Closed lumitim closed 8 years ago
A general comment, because it's easier to leave it here than on any sort of line-by-line basis: it's a good idea to find a PEP8 checker and run files through it. (Disclosure: I'm still trying to get mine working as well as I want it to.)
In this case, doing so reveals whitespace at the end of a number of lines or in otherwise blank lines. It also catches a couple of meaningless style points which nevertheless are kind of nice to fix, for the sake of keeping code consistent and readable: missing spaces in i + 1
in line 159, underindentation in line 110, overindentation in line 79. (In that last case, I'd recommend putting parentheses around the two-part "and" condition, which will make the indenting correct, and will somewhat improve the readability, IMHO.)

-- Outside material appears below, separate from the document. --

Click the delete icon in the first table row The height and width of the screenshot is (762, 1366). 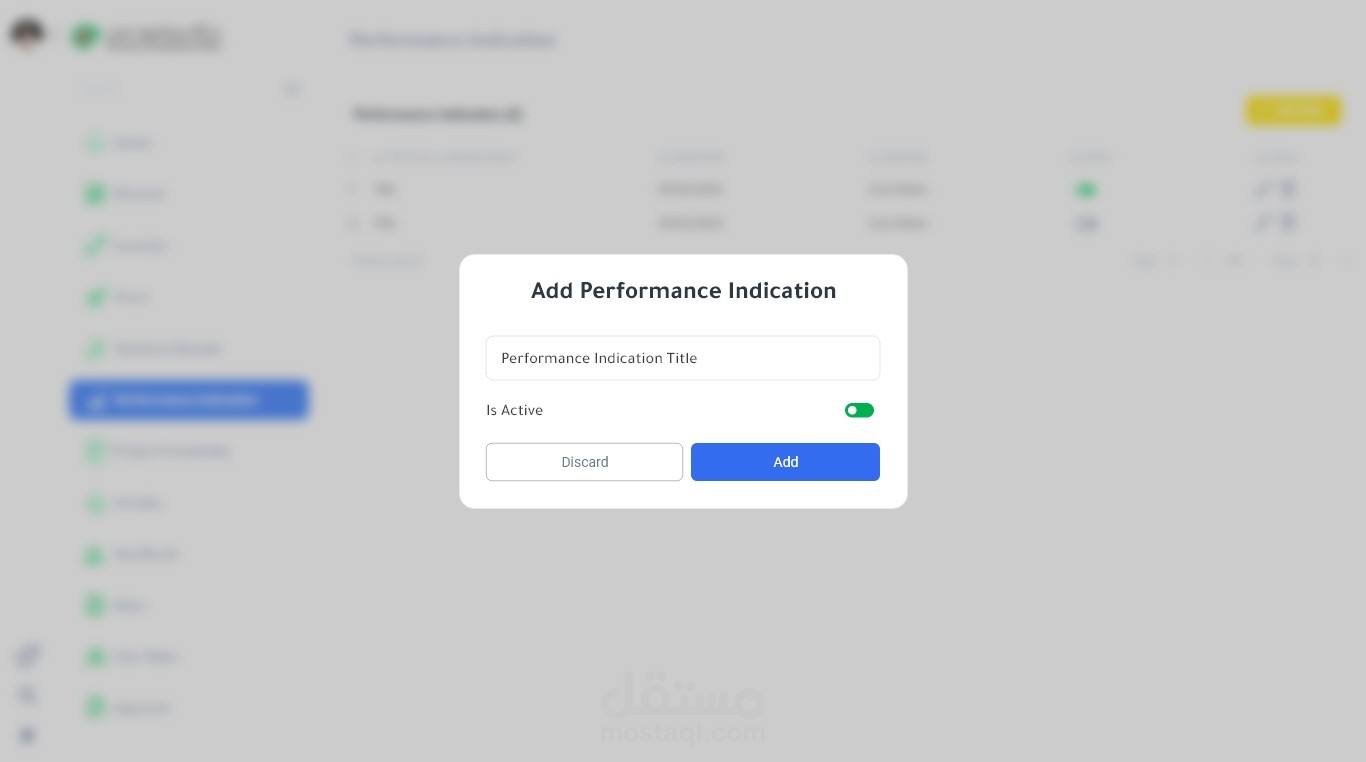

(flymake, an on-the-fly syntax checker, also reveals an unused import on line 3.)
This whole operation would probably run orders of magnitude faster if it just used lumi_science
to manually run the parts of the pipeline that it actually cares about (tokenization and collocation-finding). It might not even want to tokenize; I wouldn't be surprised if it gets better results using the SpaceSplittingReader or the like, since spam is probably susceptible to that.
Just leaving this as food for thought...
Closing as obsolete due to code from Tim O that Dan already has elsewhere.
Aaaaaand already messed up with git.